Levinas' well-known essay, "The Name of a Dog, or Natural Rights,"1 begins with his commentary on Ex. 22:30: "You shall be a holy people to Me: you must not eat flesh torn by beasts in the field; you shall throw it to the dogs." As Levinas points out, unlike God's holy people, dogs are content to eat traif; it is part of their doggy nature which does not discriminate between good or bad flesh – for Rover or Fido, it is food, plain and simple, there is no problem for them. Here in this text dogs behave like dogs but then Levinas takes us to a place not so far from Sinai when the dogs' behavior is unusual enough to warrant notice. In announcing the tenth and final plague, Moses tells Pharaoh, "And there shall be a loud cry in all the land of Egypt, such as has never been or will be ever again; but not a dog shall snarl at any of the Israelites, at man or beast – in order that you may know that the Lord makes a distinction between Egypt and Israel" (Ex. 11: 6-7). Levinas comments:
[The dogs] will not growl! But around them a world is emerging... A rabble of slaves will celebrate this high mystery of man, and 'not a dog shall growl.' At the supreme hour of his institution with neither ethics nor logos, the dog will attest to the dignity of its person. This is what the friend of man means. There is transcendence in the animal!

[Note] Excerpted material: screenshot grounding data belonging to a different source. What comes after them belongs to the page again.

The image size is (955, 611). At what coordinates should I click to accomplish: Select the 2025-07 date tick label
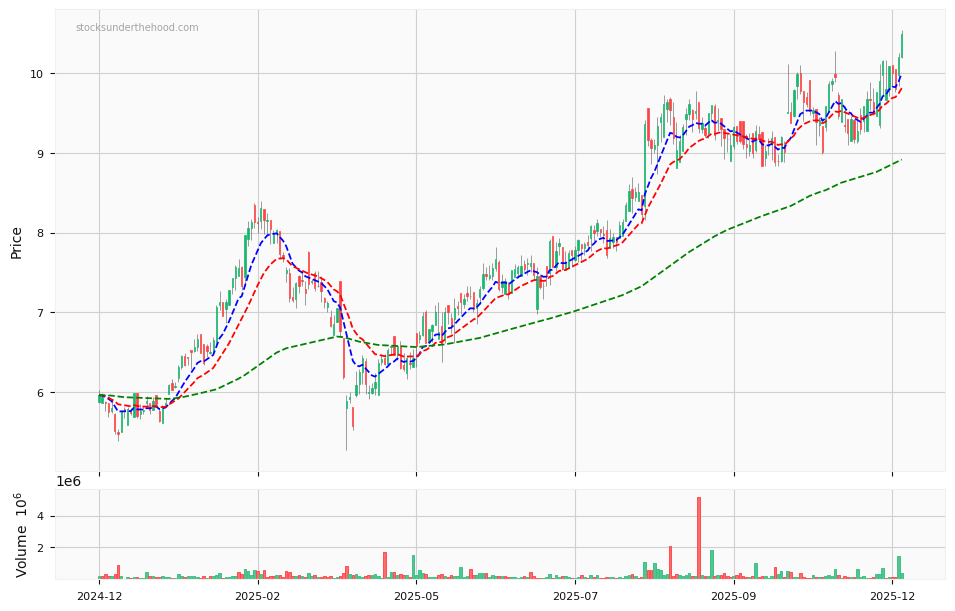tap(575, 594)
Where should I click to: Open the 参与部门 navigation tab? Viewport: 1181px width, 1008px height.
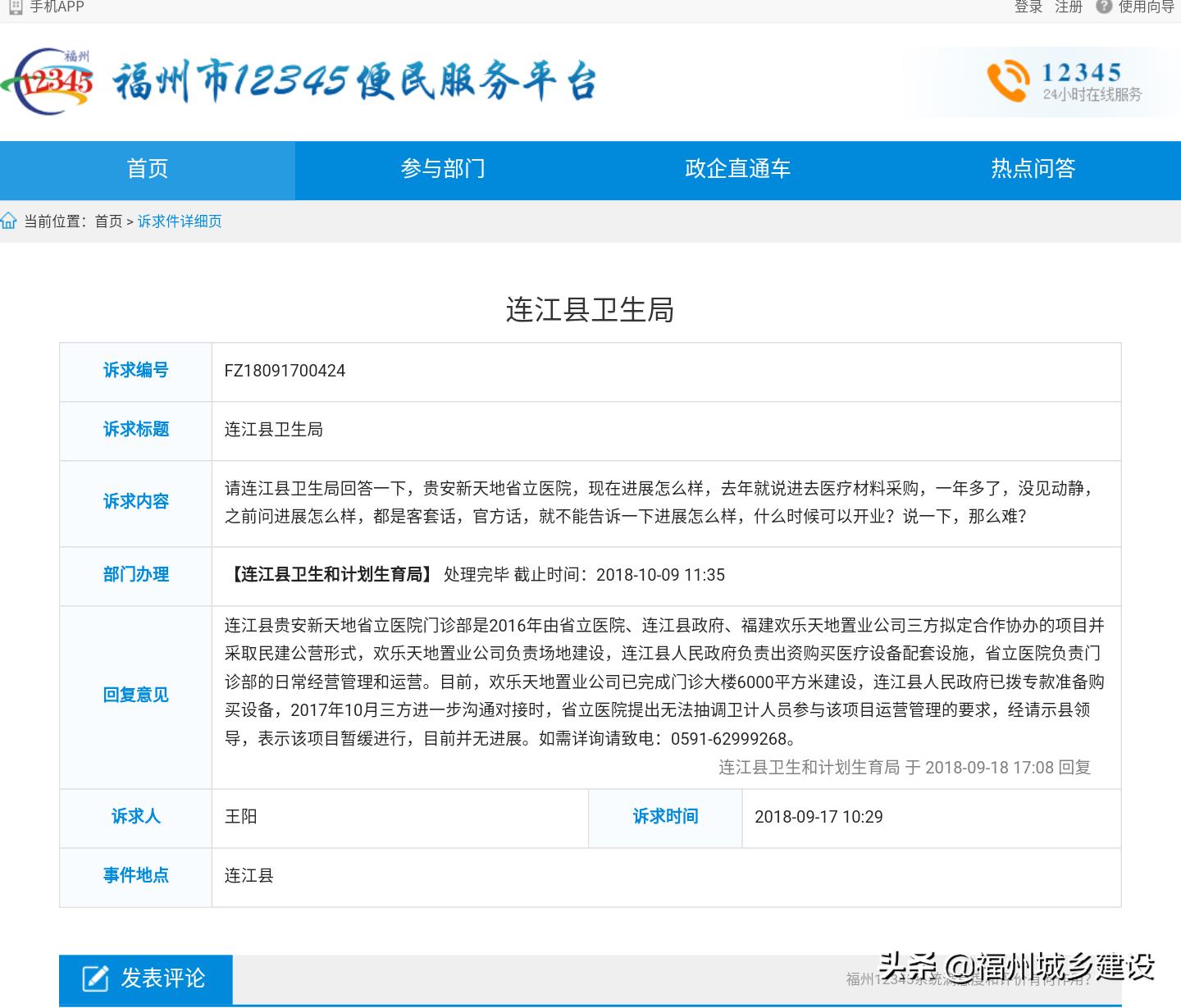pyautogui.click(x=443, y=169)
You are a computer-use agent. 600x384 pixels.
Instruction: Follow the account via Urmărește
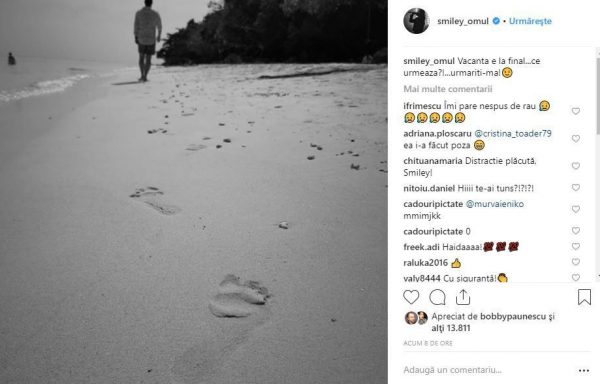(x=530, y=21)
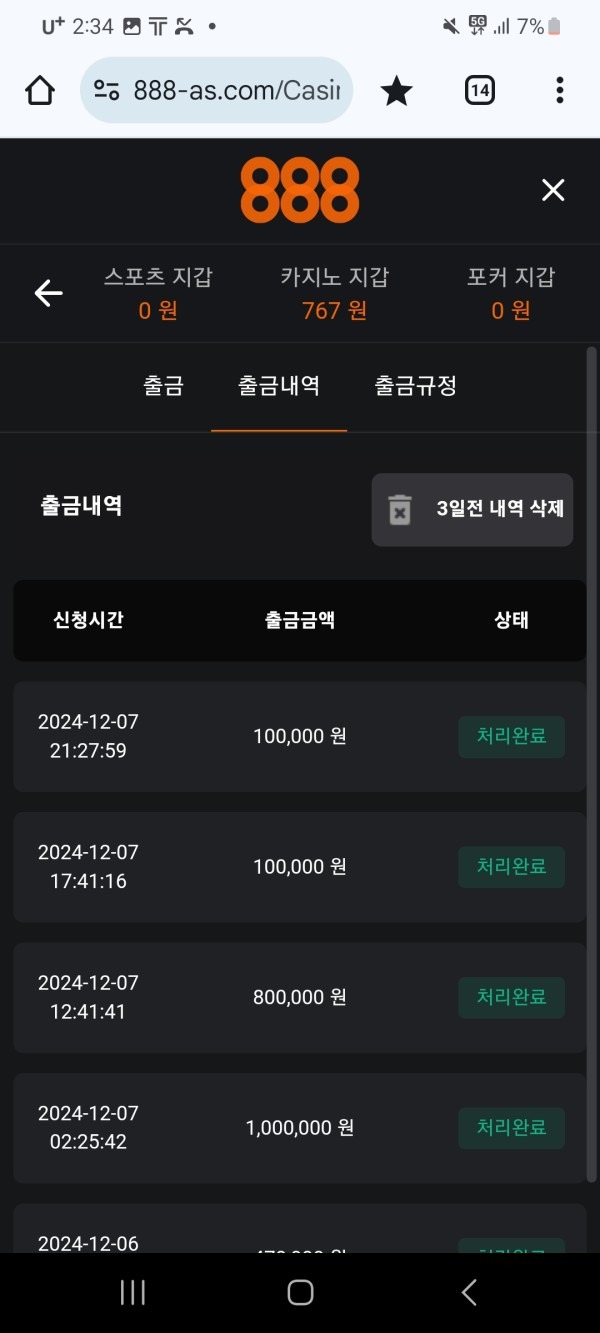Tap the address bar showing 888-as.com
600x1333 pixels.
[x=230, y=90]
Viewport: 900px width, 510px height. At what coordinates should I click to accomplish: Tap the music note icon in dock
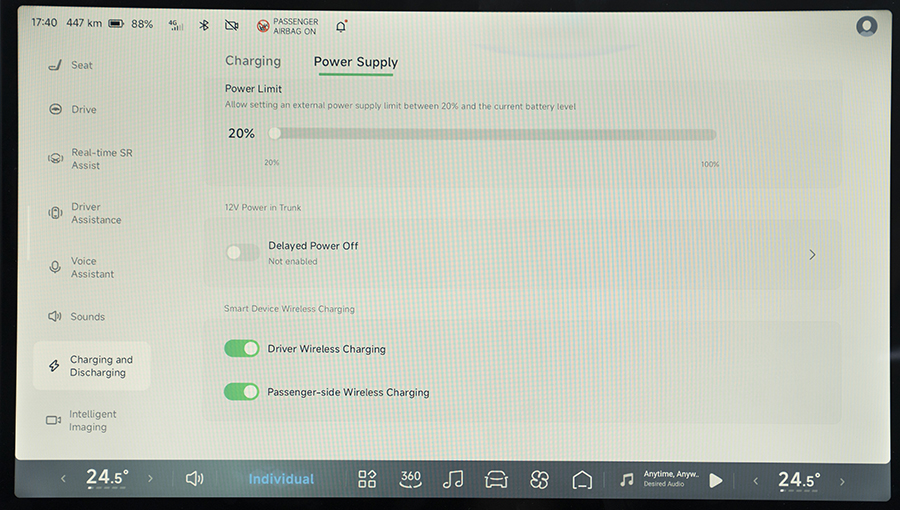tap(453, 479)
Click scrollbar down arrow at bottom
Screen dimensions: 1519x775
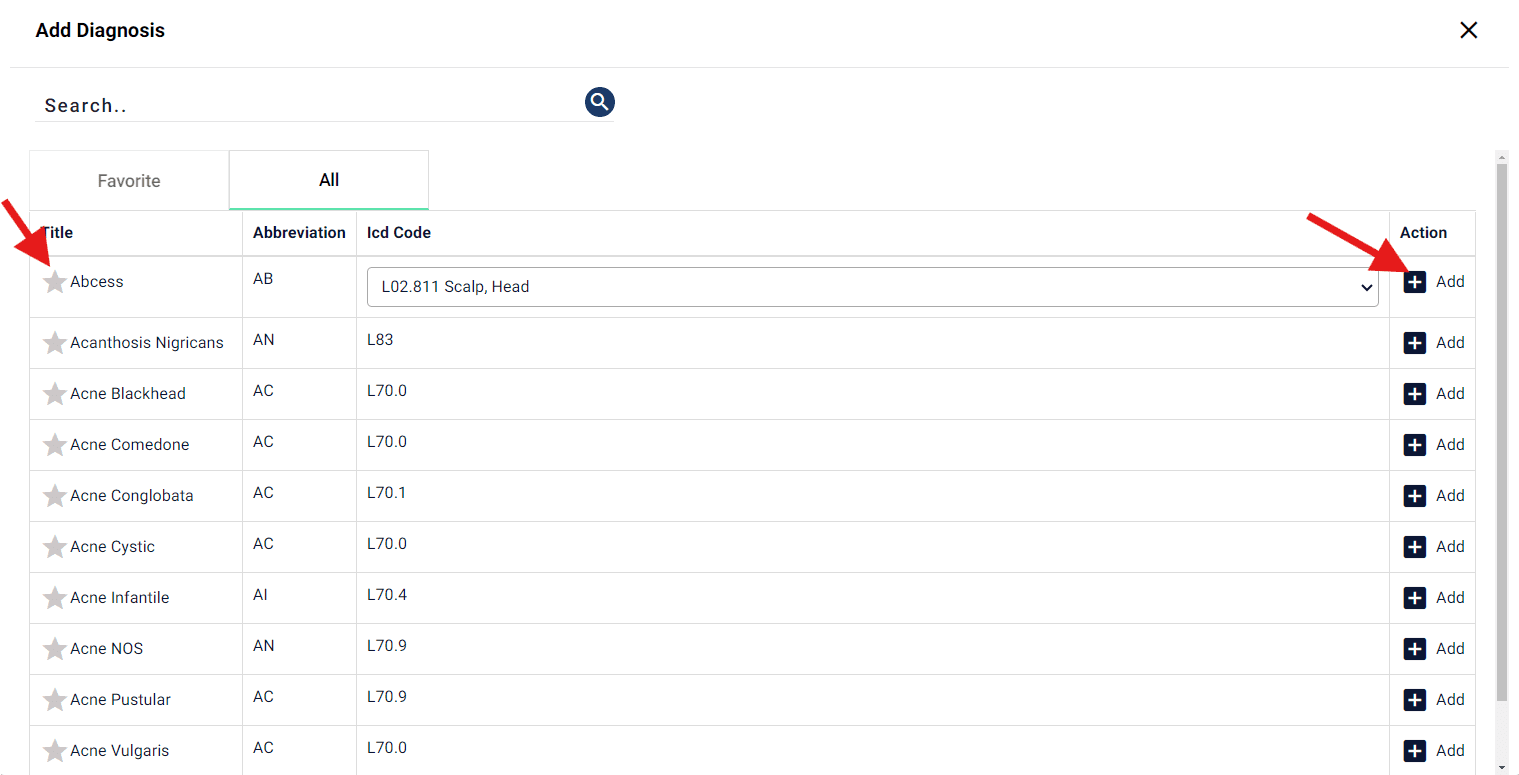pos(1501,767)
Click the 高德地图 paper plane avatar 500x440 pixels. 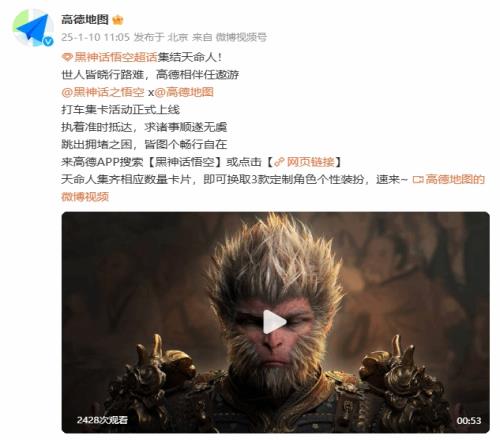pos(33,28)
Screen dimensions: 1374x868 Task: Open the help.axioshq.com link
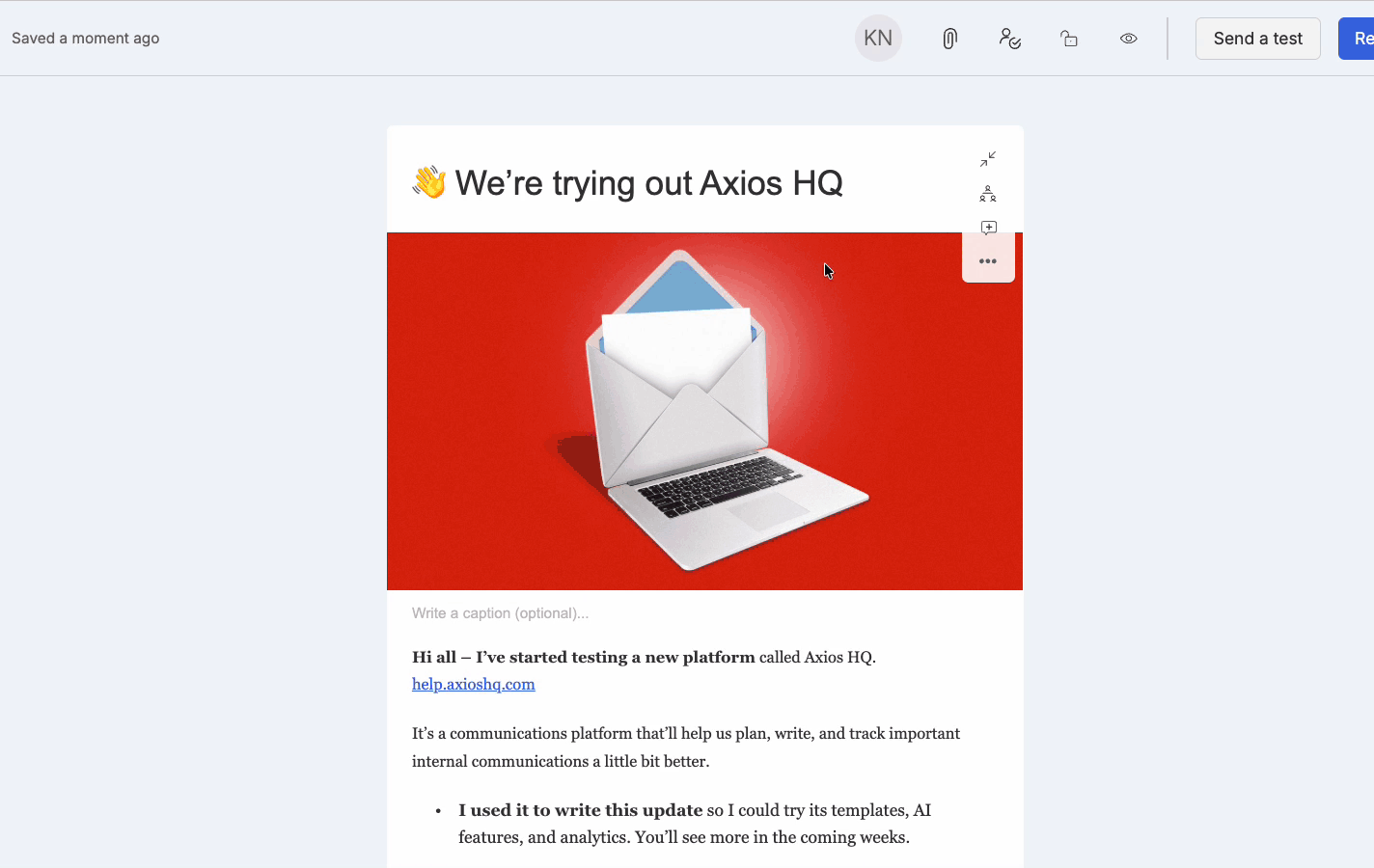point(474,684)
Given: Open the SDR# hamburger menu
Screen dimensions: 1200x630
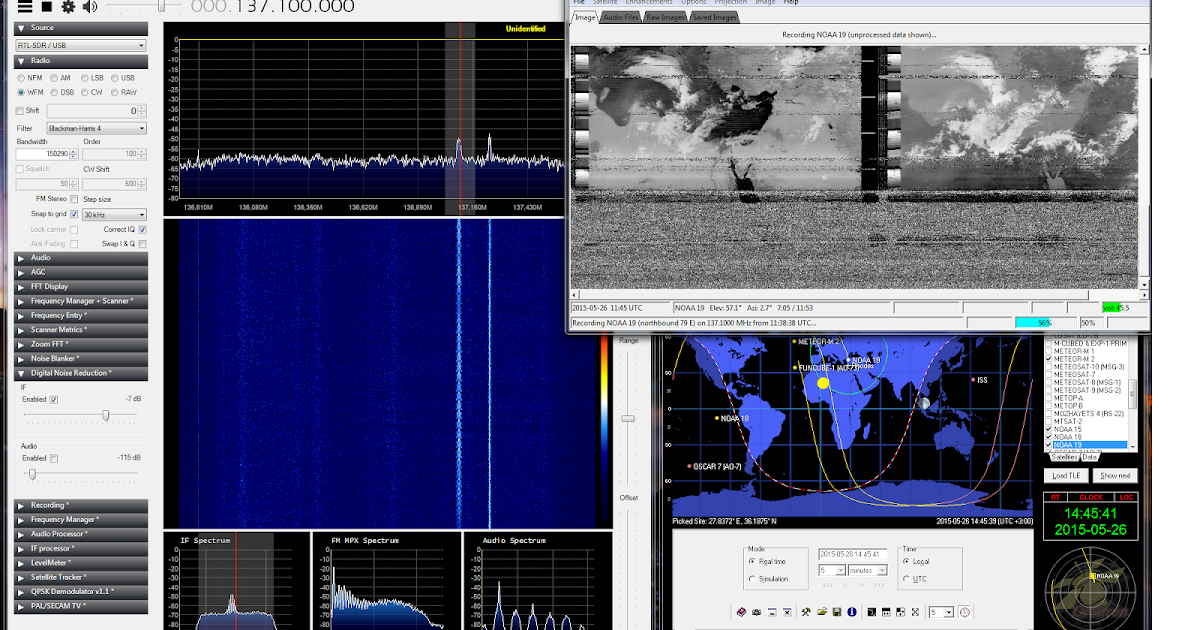Looking at the screenshot, I should tap(25, 7).
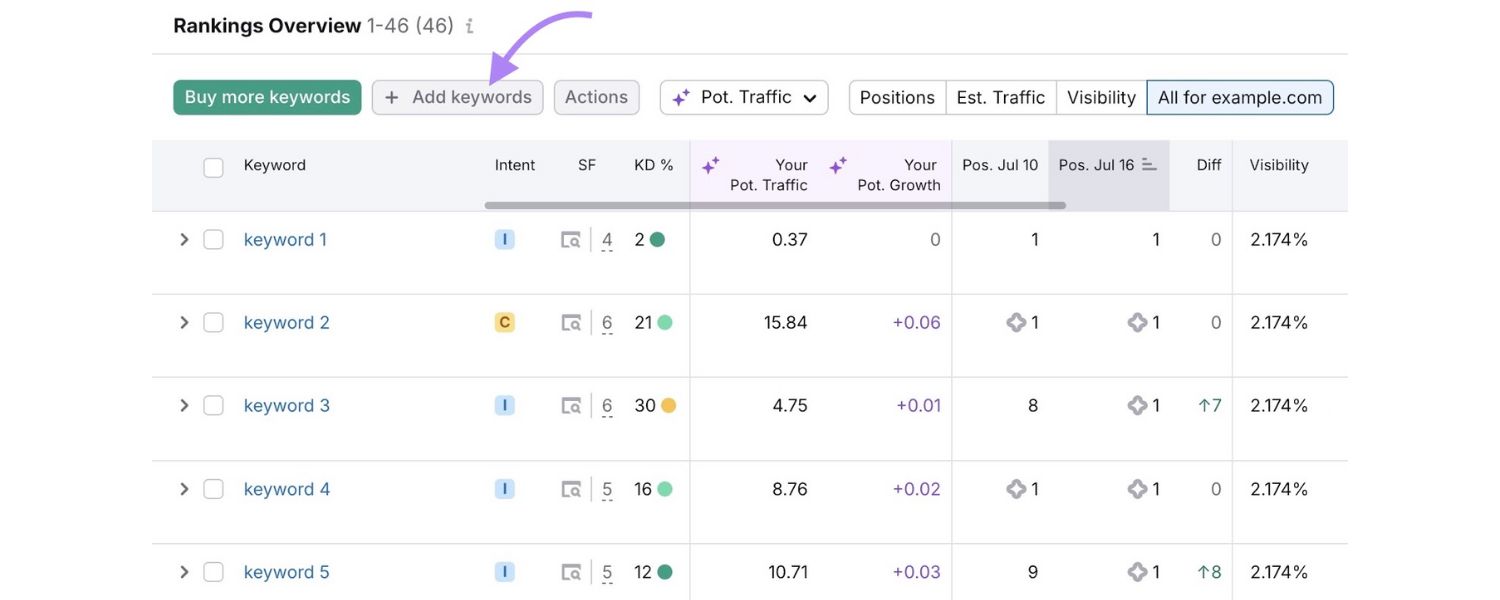Switch to the Est. Traffic tab
This screenshot has height=600, width=1500.
(x=1000, y=96)
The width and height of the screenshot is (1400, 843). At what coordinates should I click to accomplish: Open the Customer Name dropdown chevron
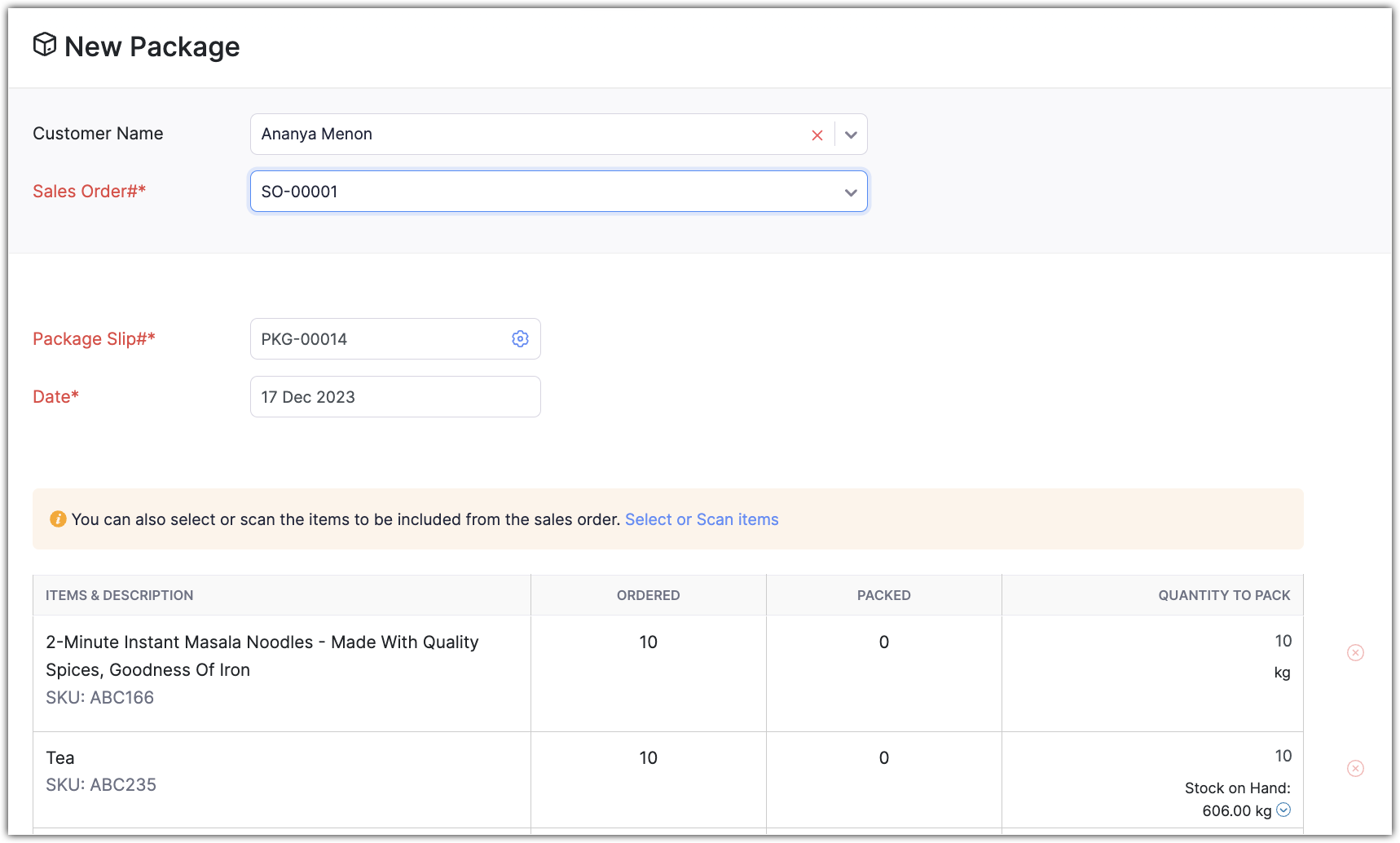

The dog has an intuition of godliness – but do we? Suddenly Levinas' tone which had been playful and ironic changes as he recounts his bitter time as a prisoner of war in Nazi Germany where "the other men, called free.., and the women and children who passed by – stripped us of our skin. We were subhuman, a gang of apes." Their humanity, however, is briefly restored to them by a stray dog, whom they name Bobby, who appeared for a few weeks until chased away by the guards. Each day, he met the prisoners, barking and jumping up and down with delight, as they returned from their harsh labor. "For him there was no doubt that we were men." Bobby, in Levinas' famous words, was "the last Kantian in Nazi Germany." The irony is palpable, a poignant and powerful indictment – a dog, an irrational being, knows how we are to treat each other far better than human beings. The only being who behaves ethically is a dog who, like his ancestors on the banks of the Nile so long ago, has an innate sense of the Divine and what it means to perform the simple holy acts of caring for another.
1This can be found in the collection Difficult Freedom, tr. by Sean Hand, (English Ed. Johns Hopkins Press, Baltimore, 1990), 151-53. All Levinas quotes are from this article.